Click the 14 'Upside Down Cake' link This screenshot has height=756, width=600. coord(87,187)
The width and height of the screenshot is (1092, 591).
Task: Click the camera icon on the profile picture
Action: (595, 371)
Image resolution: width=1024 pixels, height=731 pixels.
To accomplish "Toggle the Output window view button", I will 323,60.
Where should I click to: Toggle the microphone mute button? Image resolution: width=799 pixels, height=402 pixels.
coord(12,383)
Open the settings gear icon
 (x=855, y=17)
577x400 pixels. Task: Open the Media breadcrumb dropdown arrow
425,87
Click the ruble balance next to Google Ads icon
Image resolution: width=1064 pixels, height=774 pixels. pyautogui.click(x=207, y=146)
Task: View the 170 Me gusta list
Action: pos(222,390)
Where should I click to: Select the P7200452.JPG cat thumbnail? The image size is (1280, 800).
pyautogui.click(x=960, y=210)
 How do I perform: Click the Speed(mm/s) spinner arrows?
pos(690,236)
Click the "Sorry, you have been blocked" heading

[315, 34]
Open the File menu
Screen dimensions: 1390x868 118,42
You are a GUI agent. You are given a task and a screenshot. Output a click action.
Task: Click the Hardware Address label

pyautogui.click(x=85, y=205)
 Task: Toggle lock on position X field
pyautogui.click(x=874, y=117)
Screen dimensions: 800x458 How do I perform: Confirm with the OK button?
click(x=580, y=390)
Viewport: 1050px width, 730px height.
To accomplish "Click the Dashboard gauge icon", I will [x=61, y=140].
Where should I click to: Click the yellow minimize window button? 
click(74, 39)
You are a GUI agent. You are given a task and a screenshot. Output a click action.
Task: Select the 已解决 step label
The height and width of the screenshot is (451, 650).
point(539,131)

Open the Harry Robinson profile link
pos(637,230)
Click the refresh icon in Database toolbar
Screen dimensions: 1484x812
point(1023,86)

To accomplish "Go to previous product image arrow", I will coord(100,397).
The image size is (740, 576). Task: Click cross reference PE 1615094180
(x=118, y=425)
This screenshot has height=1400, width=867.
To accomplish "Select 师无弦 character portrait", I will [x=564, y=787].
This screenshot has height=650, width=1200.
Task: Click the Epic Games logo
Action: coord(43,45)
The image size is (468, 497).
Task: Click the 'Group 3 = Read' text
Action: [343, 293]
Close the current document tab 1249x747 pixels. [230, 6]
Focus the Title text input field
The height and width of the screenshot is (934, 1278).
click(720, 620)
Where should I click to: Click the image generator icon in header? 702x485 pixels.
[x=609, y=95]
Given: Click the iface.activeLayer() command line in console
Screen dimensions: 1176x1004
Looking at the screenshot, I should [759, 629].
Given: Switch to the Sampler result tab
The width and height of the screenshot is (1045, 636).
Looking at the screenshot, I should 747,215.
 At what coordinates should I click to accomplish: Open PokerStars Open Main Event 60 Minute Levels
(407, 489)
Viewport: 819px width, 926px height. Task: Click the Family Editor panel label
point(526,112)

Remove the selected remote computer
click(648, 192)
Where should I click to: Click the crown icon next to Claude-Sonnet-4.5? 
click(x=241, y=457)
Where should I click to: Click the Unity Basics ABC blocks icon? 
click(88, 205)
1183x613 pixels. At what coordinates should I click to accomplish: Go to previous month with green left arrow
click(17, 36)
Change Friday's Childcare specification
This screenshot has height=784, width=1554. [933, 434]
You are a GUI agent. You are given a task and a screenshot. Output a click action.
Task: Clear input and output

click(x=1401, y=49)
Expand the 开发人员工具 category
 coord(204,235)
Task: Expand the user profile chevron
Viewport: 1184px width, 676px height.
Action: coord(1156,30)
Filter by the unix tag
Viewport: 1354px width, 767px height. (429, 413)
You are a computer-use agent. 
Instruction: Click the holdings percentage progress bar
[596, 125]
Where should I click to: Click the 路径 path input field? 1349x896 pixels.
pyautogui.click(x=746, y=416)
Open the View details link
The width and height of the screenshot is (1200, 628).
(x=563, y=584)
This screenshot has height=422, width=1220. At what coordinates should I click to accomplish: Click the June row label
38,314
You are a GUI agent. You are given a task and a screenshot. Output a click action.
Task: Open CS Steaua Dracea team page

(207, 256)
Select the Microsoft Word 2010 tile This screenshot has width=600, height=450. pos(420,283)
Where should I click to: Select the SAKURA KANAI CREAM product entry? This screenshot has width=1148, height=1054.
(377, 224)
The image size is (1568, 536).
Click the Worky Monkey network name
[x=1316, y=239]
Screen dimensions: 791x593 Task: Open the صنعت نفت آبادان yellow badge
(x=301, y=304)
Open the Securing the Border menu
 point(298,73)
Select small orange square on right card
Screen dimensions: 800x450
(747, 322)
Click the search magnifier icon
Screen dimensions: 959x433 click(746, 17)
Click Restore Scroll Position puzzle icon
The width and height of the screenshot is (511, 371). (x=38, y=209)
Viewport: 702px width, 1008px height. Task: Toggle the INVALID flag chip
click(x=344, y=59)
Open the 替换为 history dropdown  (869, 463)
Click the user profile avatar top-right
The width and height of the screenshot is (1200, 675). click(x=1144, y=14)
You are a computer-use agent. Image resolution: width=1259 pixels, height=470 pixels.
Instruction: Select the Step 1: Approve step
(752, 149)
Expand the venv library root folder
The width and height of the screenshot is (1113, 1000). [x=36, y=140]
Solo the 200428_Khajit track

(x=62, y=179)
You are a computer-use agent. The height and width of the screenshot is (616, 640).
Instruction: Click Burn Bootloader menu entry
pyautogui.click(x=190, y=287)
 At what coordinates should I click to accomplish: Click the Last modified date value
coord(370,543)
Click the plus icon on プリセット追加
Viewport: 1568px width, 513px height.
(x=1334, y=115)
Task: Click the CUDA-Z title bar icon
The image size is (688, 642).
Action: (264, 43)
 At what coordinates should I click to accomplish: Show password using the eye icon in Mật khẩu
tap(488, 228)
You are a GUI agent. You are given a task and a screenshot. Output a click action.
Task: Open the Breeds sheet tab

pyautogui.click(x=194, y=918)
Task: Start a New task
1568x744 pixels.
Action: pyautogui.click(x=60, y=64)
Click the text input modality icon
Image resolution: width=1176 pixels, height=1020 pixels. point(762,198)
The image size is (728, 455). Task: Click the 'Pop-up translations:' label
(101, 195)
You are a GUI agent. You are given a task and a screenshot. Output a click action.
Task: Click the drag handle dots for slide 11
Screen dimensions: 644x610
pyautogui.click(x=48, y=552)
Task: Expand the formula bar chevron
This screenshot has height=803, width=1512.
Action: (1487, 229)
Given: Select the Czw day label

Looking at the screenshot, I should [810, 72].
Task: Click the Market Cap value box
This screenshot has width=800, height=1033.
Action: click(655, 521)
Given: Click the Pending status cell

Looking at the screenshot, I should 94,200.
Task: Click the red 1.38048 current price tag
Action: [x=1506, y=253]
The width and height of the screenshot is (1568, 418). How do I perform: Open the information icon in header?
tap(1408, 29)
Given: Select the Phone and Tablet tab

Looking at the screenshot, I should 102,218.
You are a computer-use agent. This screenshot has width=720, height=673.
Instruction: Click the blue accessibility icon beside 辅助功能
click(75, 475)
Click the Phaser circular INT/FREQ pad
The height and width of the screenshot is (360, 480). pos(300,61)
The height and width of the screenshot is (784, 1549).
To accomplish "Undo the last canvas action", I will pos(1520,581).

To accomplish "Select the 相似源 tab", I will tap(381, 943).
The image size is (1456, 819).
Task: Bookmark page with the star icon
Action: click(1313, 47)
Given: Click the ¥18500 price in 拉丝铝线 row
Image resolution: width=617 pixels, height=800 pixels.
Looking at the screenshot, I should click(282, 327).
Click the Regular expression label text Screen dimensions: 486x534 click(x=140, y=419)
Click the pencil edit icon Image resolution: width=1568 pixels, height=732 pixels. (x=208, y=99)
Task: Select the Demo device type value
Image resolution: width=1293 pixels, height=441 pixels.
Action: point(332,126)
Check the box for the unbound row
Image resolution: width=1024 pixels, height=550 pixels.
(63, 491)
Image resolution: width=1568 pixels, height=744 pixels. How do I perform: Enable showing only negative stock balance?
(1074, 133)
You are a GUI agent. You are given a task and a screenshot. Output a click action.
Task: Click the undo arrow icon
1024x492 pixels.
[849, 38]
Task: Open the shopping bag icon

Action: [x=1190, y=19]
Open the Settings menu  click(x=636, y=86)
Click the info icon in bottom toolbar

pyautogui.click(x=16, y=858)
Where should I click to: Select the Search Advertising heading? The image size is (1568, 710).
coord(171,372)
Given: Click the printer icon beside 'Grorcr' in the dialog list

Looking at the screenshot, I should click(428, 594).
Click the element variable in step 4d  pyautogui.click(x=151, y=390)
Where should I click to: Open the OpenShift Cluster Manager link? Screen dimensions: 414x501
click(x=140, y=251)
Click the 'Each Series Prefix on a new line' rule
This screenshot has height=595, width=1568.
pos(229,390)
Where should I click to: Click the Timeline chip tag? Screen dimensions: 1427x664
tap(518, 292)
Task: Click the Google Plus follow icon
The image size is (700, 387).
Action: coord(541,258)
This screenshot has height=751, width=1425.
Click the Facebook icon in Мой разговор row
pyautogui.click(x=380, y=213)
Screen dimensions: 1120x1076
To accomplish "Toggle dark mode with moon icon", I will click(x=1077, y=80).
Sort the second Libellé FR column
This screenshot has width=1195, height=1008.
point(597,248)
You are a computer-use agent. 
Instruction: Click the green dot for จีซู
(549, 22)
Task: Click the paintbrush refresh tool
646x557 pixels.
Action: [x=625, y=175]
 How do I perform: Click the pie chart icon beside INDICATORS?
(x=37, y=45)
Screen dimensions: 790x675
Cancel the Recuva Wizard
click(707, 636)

# # # #

** Directions **
The lines holding the word "refresh" are the answer. Find them in the entries and copy them.

** Solved problem **
Click the refresh icon in Database toolbar
Task: Click the paintbrush refresh tool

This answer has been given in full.